Miércoles 20 Mayo 2026

Entrevista al Fiscal Adjunto de Catania en Dojo Crime

"En los últimos treinta años no ha habido ninguna reforma de la justicia". Lo dice Sebastiano Ardita, Fiscal Adjunto de Catania, quien no se anda con rodeos al describir el estado de un sistema que, según él, ha preferido "reformas paliativas, inspiradas por la propaganda e impulsadas por la incompetencia de quienes asesoraron a los órganos legislativos en la redacción de los textos". Estas duras palabras, pronunciadas en una entrevista exclusiva con Dojo Crime, pintan un panorama desolador: "En lugar de agilizar los procesos, prefirieron introducir nuevos delitos. En vez de centrarse en la eficiencia, a menudo se detuvieron en regulaciones complejas que terminaron privando a la función de inmediatez y, por lo tanto, de sentido". ¿El resultado?
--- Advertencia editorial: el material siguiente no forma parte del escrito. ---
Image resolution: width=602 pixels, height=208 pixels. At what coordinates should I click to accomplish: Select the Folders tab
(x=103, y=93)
Un sistema judicial que, en lugar de volverse más eficiente, se ha sobrecargado: "Se optó por introducir nuevos delitos en lugar de agilizar los juicios".
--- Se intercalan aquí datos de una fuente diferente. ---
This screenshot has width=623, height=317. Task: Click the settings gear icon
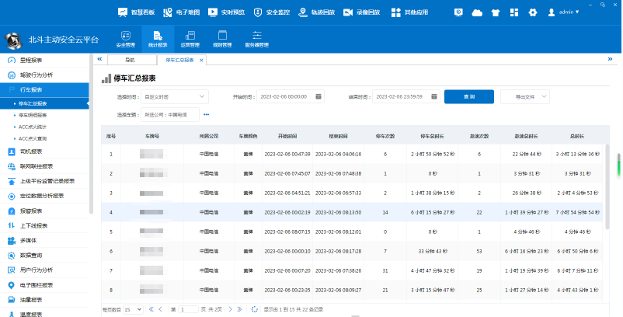tap(532, 12)
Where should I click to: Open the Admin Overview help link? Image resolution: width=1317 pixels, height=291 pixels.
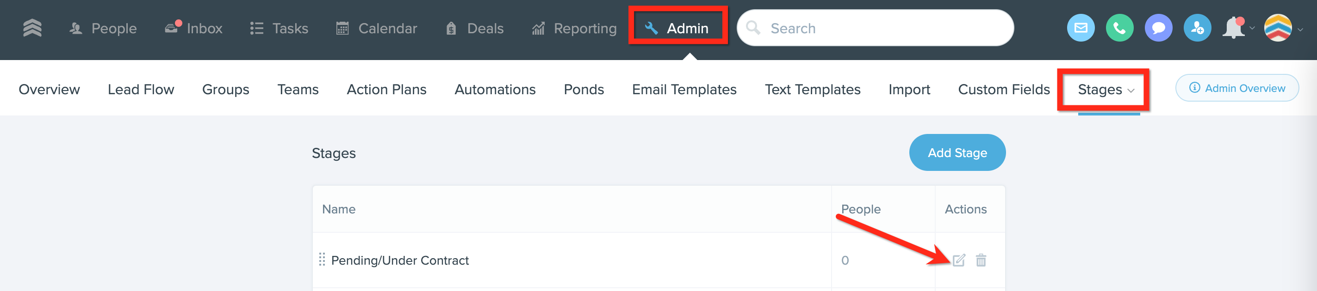tap(1237, 88)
Según el magistrado, esta decisión ha acabado por "restarle inmediatez y, por ende, significado a la propia función" de la justicia. Pero la verdadera preocupación de Ardita reside en el crimen organizado. "El crimen organizado cambia de forma, pero en esencia permanece intacto como herramienta para acumular poder, dinero e influencia sobre los ciudadanos", explica. ¿Su receta para combatirlo? "La única estrategia posible es no dejarle espacio a esta realidad". Una estrategia que, sin embargo, no se basa únicamente en la represión: "Es una estrategia fundamentada en una buena administración pública, cultura y compromiso social; y solo en menor medida en la acción militar". El problema más acuciante, sin embargo, es la gestión penitenciaria. Ardita denuncia una "confusión total", donde "la retórica de los derechos humanos, dirigida a los jefes de la mafia, ha permitido que la mafia controle la prisión, aniquilando literalmente los derechos de los demás reclusos". El magistrado no tiene dudas: "Los derechos de todos deben ser protegidos y respetados dentro del marco de la legalidad. Quienes han roto el pacto social y continúan violando ese marco mientras están detenidos no pueden ser tratados como los demás".
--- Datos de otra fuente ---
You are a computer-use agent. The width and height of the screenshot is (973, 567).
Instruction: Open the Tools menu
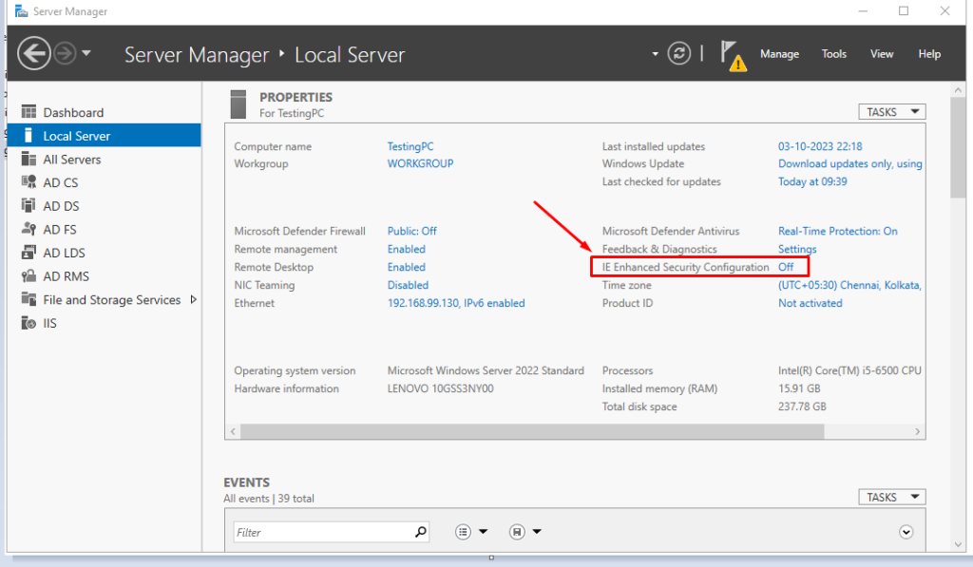(x=834, y=54)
Su análisis es implacable: "Las normas penitenciarias que atañen a la seguridad y, por lo tanto, a los derechos de todos, funcionarios y reclusos más vulnerables, no pueden ser anuladas en nombre de falsas referencias a los derechos humanos". Según Ardita, "los derechos humanos consisten en el respeto obligatorio a la dignidad y la libertad residual de cada recluso. Pero nunca pueden dar lugar a una inversión del propósito de la prisión, creando espacios de impunidad para quienes ya han violado el pacto social". El fiscal adjunto ni siquiera perdona el régimen especial de detención: "El propio artículo 41 bis, que debería impedir todo esto y de hecho aún lo hace, se ve socavado y corre el riesgo de ser vulnerado". ¿De quién es la culpa? Este malentendido, si es que podemos llamarlo así, reconociendo la buena fe de quienes lo originaron, ha llevado al abandono de la gestión de los reclusos mafiosos, permitiéndoles seguir gobernando desde prisión y transformarla en un centro de narcotráfico y un lugar de control criminal.

Para Ardita, la solución es clara: "Bajo control estatal, los reclusos que buscan rehabilitarse deben tener derecho a más espacio; quienes perciben la prisión como un lugar de dominación deben ser vigilados y se les debe impedir cometer delitos". El fiscal adjunto concluye con una reflexión que va más allá de la represión: "La mafia se combate con cultura, compromiso social y buena administración. Solo en menor medida con intervención militar".